MATERIAL FOR THIS TASK |

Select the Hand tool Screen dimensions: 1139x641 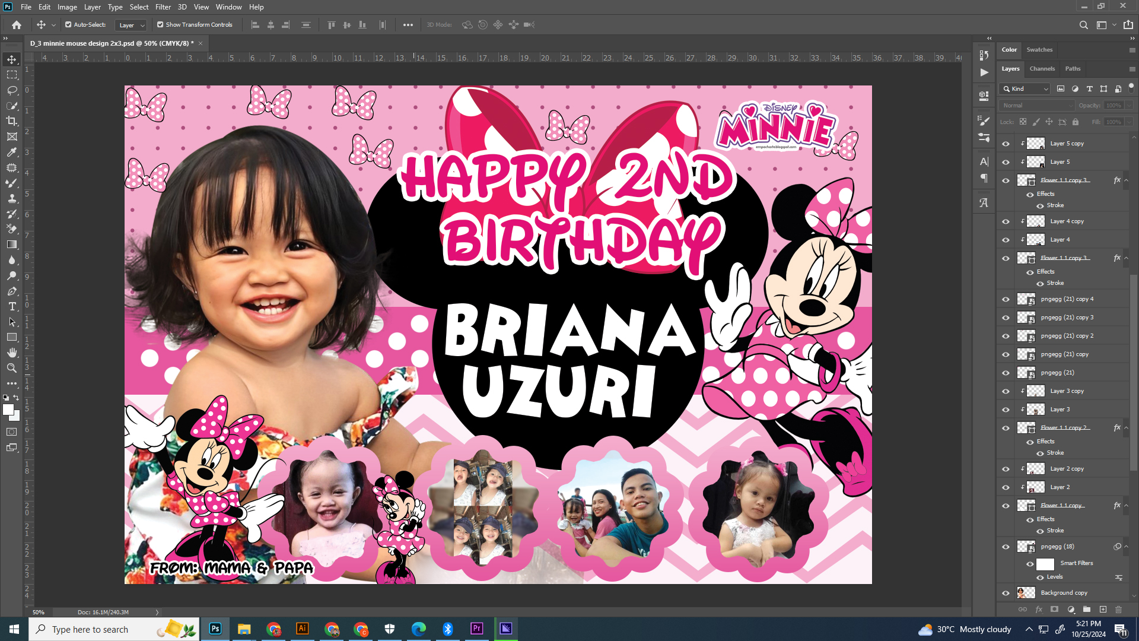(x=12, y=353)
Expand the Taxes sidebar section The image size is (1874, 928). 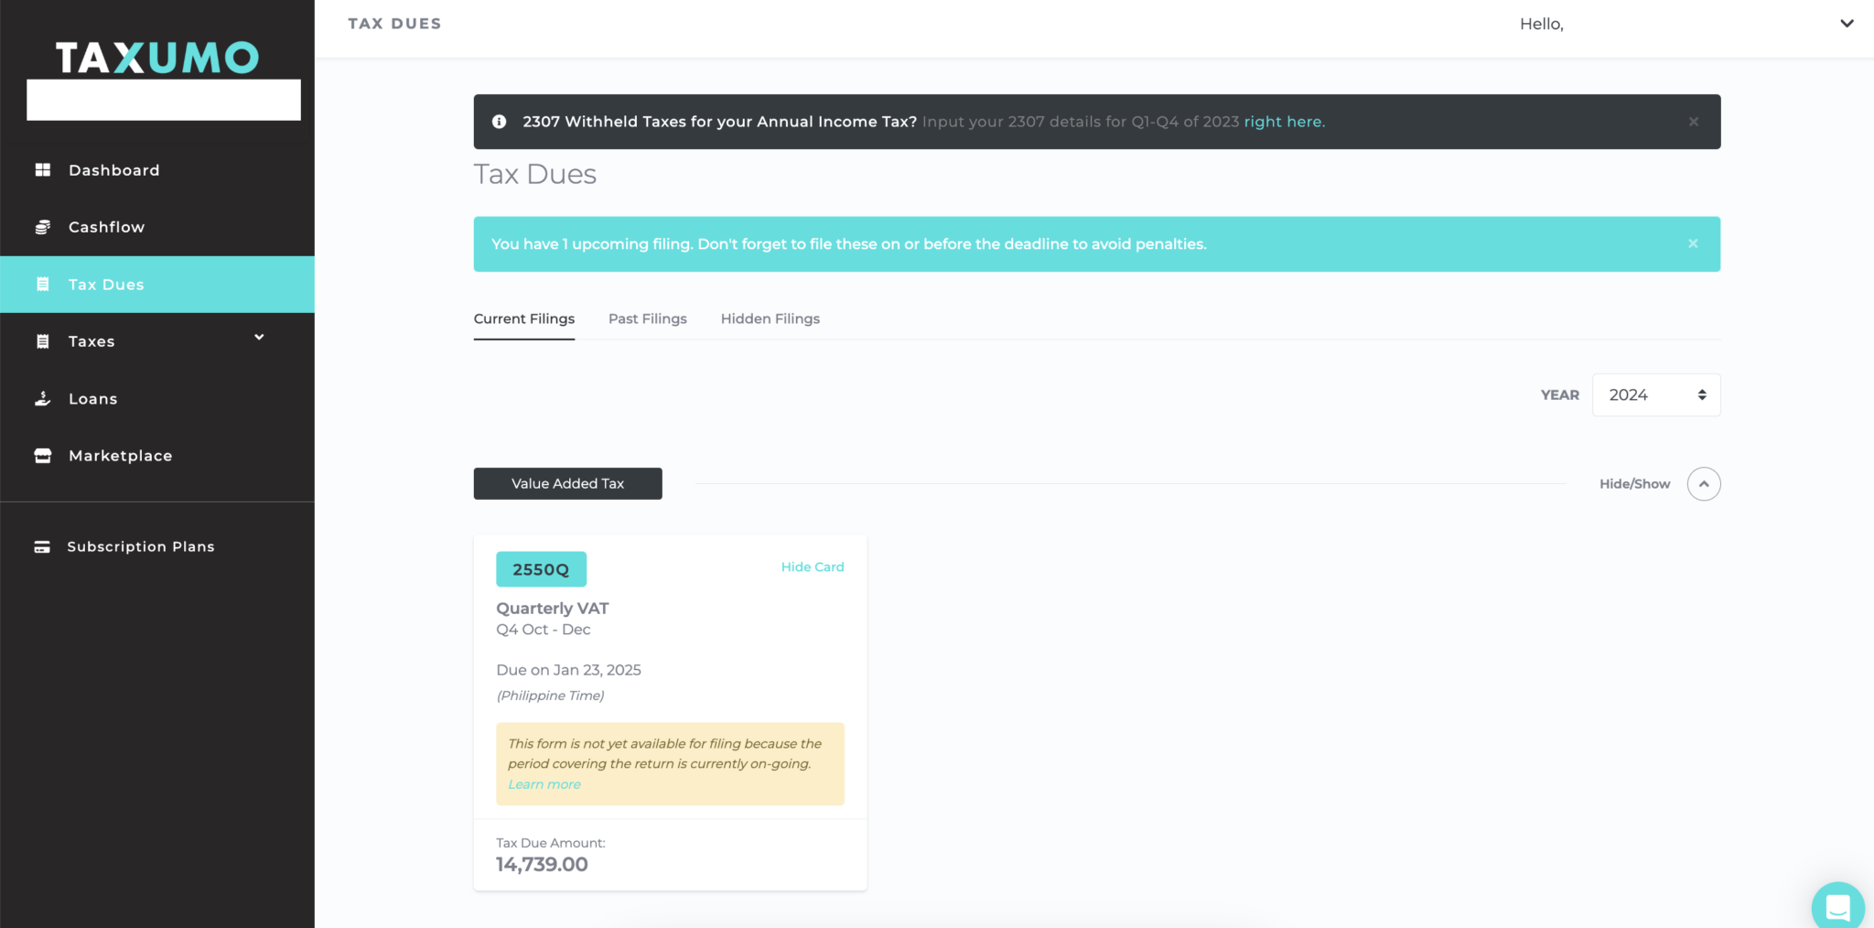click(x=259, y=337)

...

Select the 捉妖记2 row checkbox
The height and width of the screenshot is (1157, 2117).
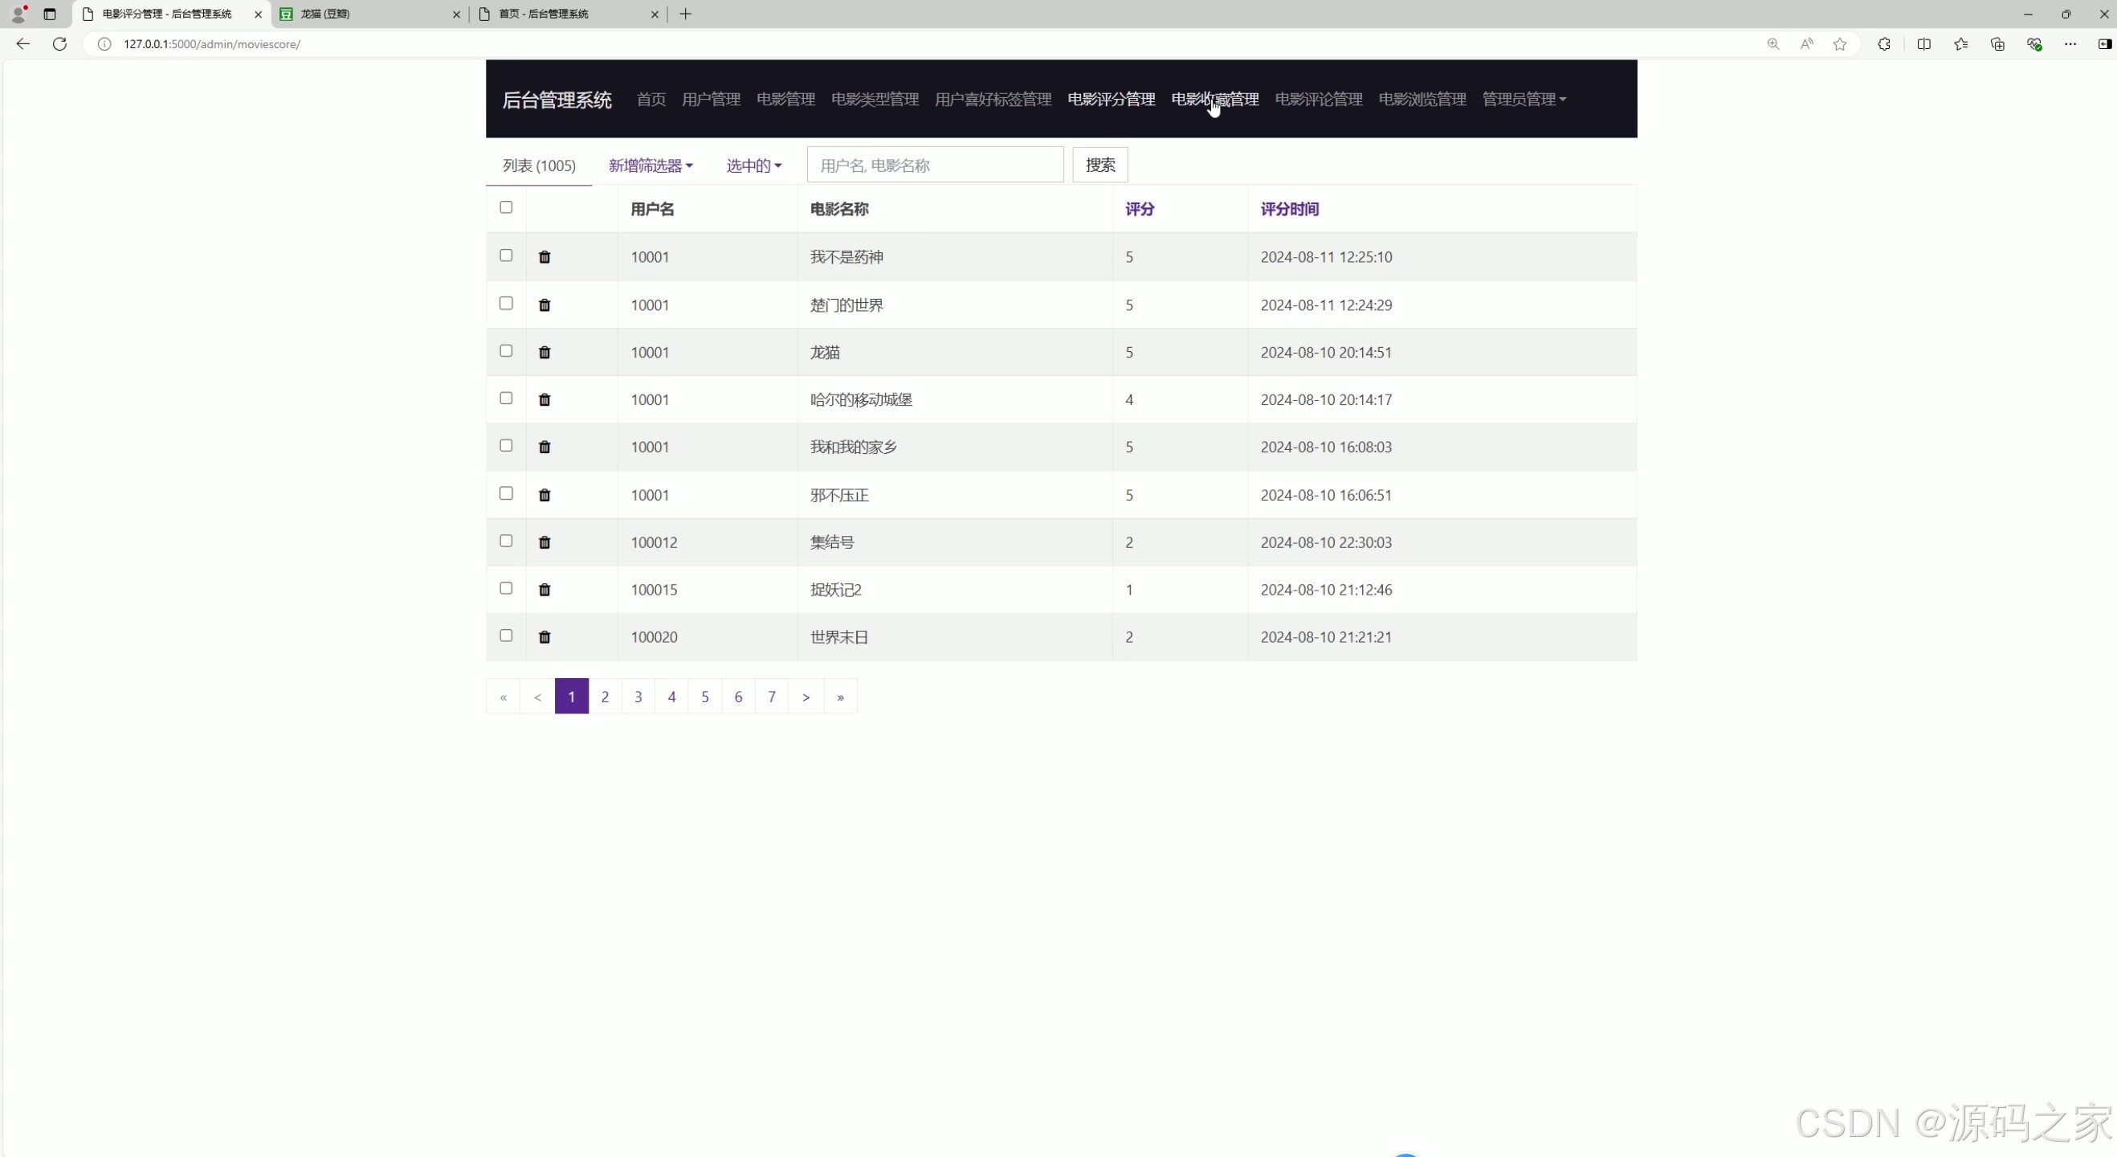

--

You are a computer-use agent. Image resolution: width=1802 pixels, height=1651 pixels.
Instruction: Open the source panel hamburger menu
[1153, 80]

TASK TO COMPLETE |
Find the word "width" in the entries, and copy every line it shows up in.

REPLY |
The height and width of the screenshot is (1157, 2117).
You are a computer-use agent. Image resolution: width=1802 pixels, height=1651 pixels.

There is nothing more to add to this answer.